It all began with an article from The New York Times titled “The Community College / ‘Real College’ Divide.” The article was part of an assessment tool being used by the community college for whom I was an Adjunct English Instructor that fall semester of 2016; the Assessment Coordinator was asking all teachers of Composition I to use a set of common articles in the beginning of the course, and again at the end of the course. I had two sections, so agreed to help.
In December, then, as my Composition I students were working through the assessment activity during our last day of class, I read Kristin O’Keefe’s article for the first time. Published on The New York Times’s blog in February of 2015, O’Keefe seemed inflamed by comments made by “an educator explaining criteria for high school graduation…to her audience of parents and incoming freshmen: ‘here’s what you should take if you want to go to a real college – you know, not community college.’” Although I was not as annoyed as O’Keefe appeared to be, I was intrigued by the suggestion of there being a “divide” between the two types of schools.

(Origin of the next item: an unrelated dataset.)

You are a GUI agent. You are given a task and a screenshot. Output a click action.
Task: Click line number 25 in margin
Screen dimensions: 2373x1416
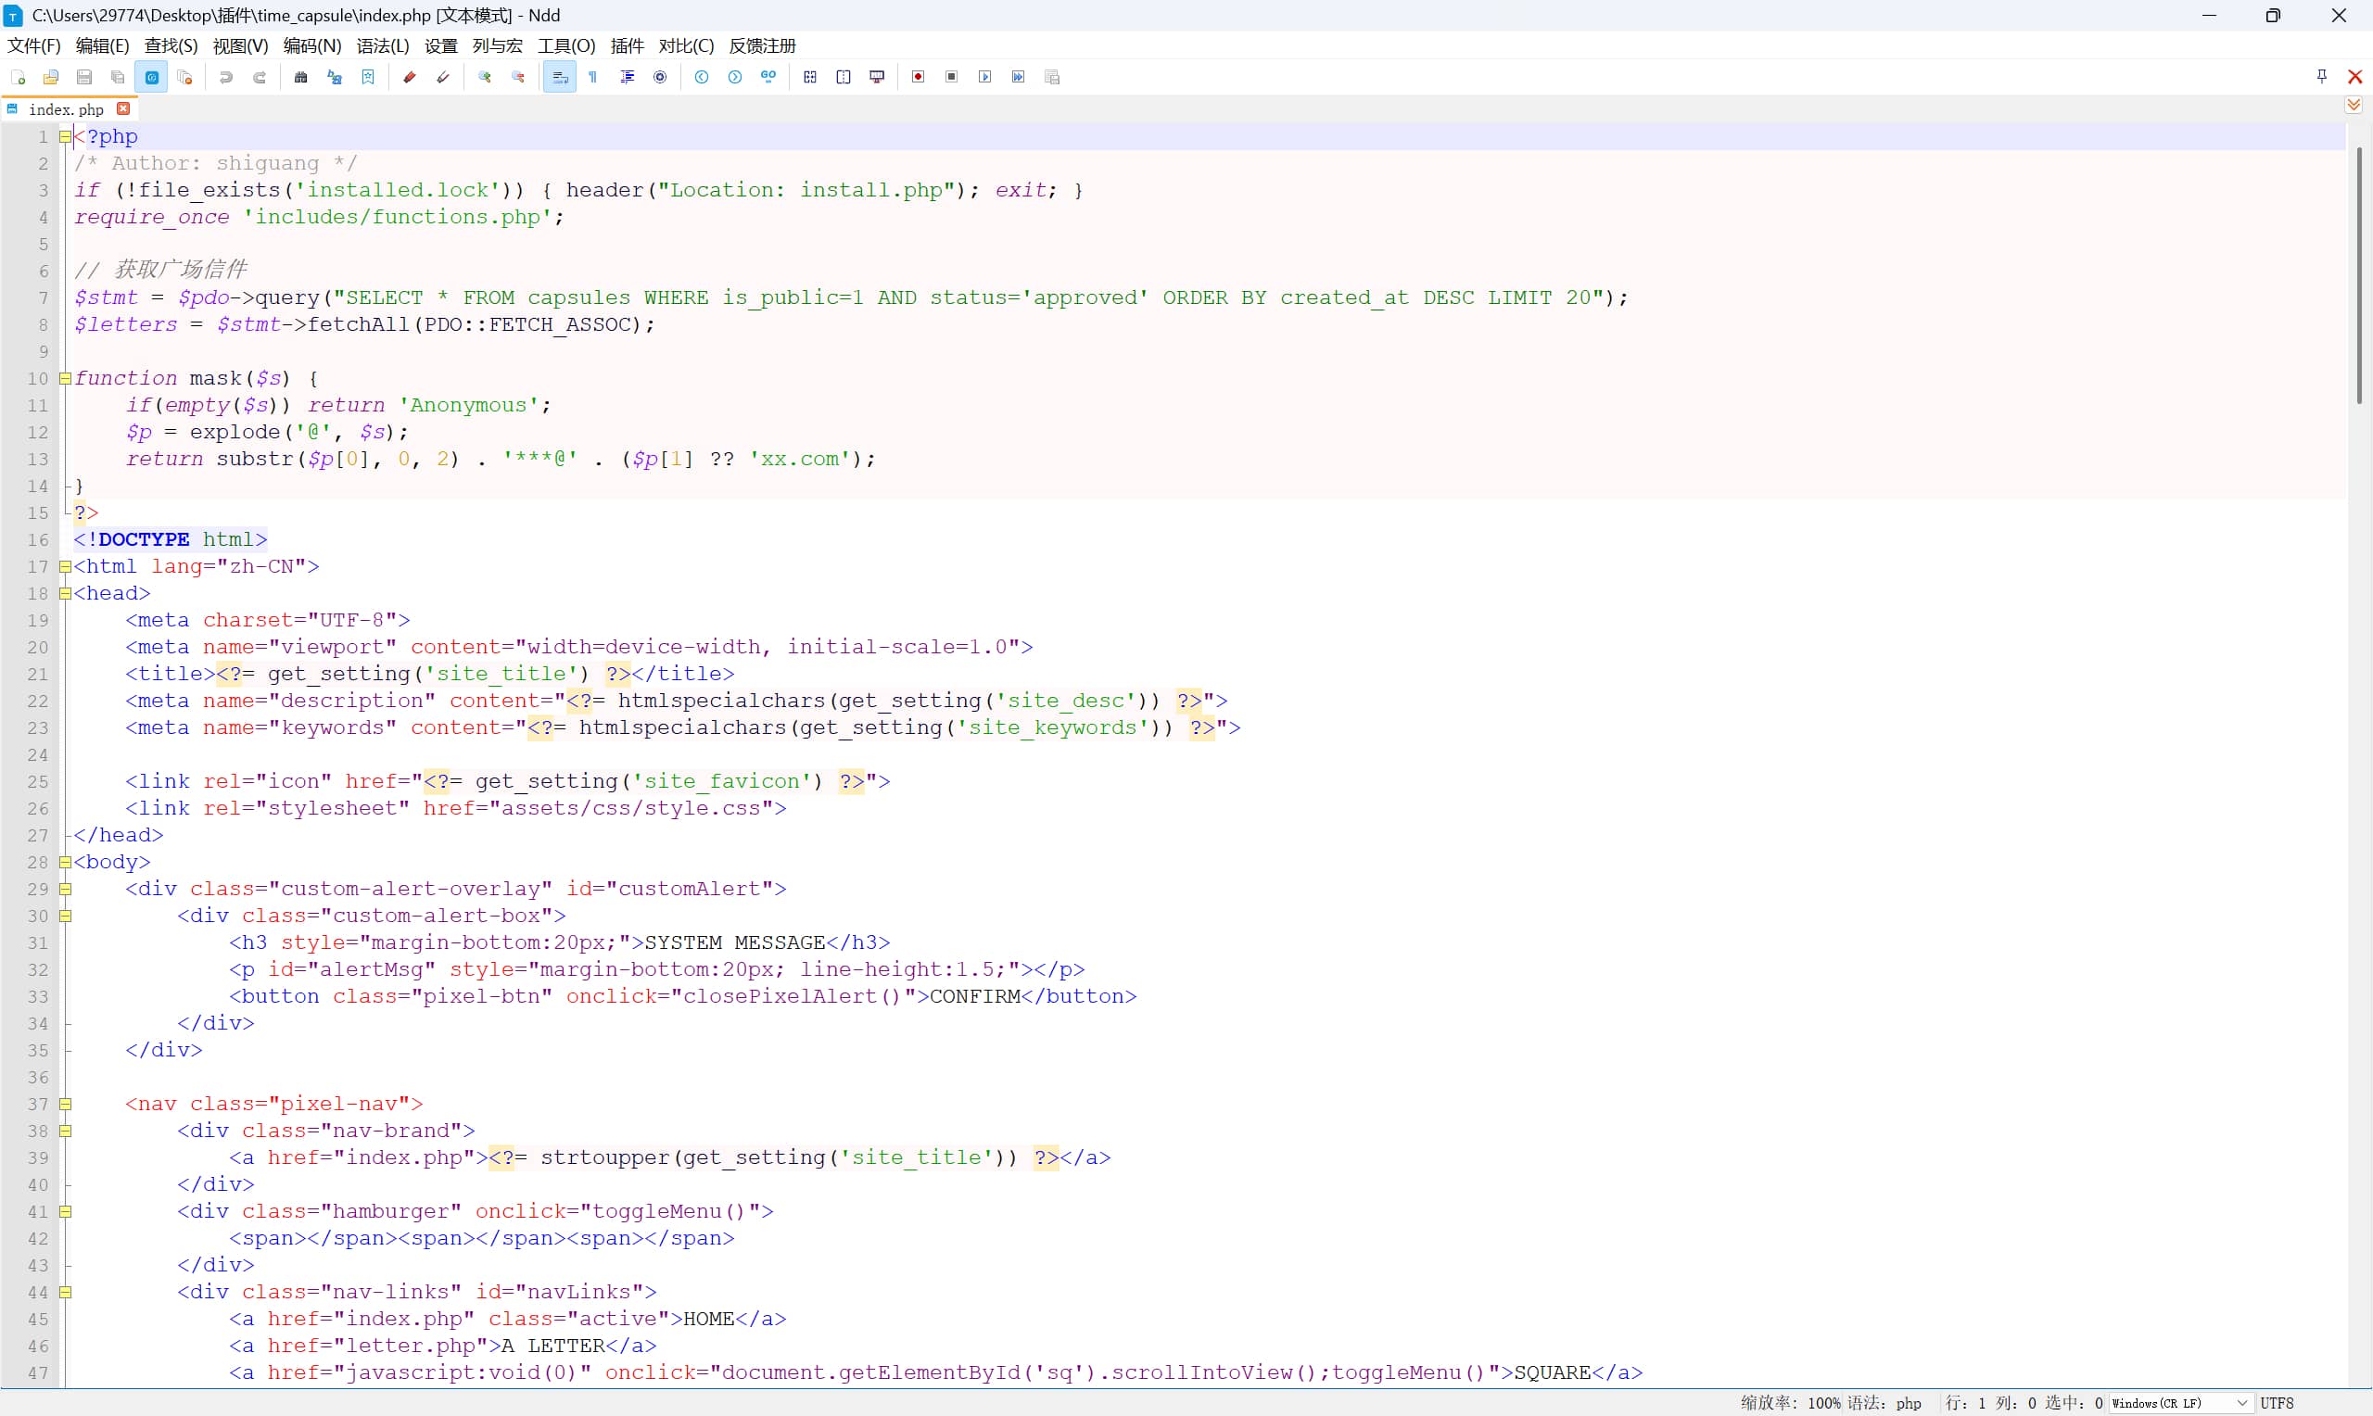pos(37,781)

I have a personal history with both 4-year universities and community colleges.
I grew up in Chicago, moving to Minnesota when I was in my twenties. While living in Chicago, I attended both community college and university; I also attended both types of schools in Minnesota, before receiving my B.A. as a non-traditional commuting mother of two young children.
My teaching credentials also encompass a wide array of experiences, from traditional classroom experience at both universities and community colleges to online teaching for each type of institution.
What, I wondered specifically, is this “divide” O’Keefe refers to?
When I met with the Provost several hours later to discuss his invitation to teach additional courses for the community college during spring semester (I was already committed to an adjunct load for the year with a four-year university seventy-five miles away), I asked about my ability to use the same textbook for the spring semester Composition II course as I would be using with the university’s equivalent course. Since many of the community college students transferred to that particular university, I would see if I could unearth this suggested “divide” in northern Minnesota.
The Provost agreed to my proposal; my rather informal, semester-long “assessment project” began.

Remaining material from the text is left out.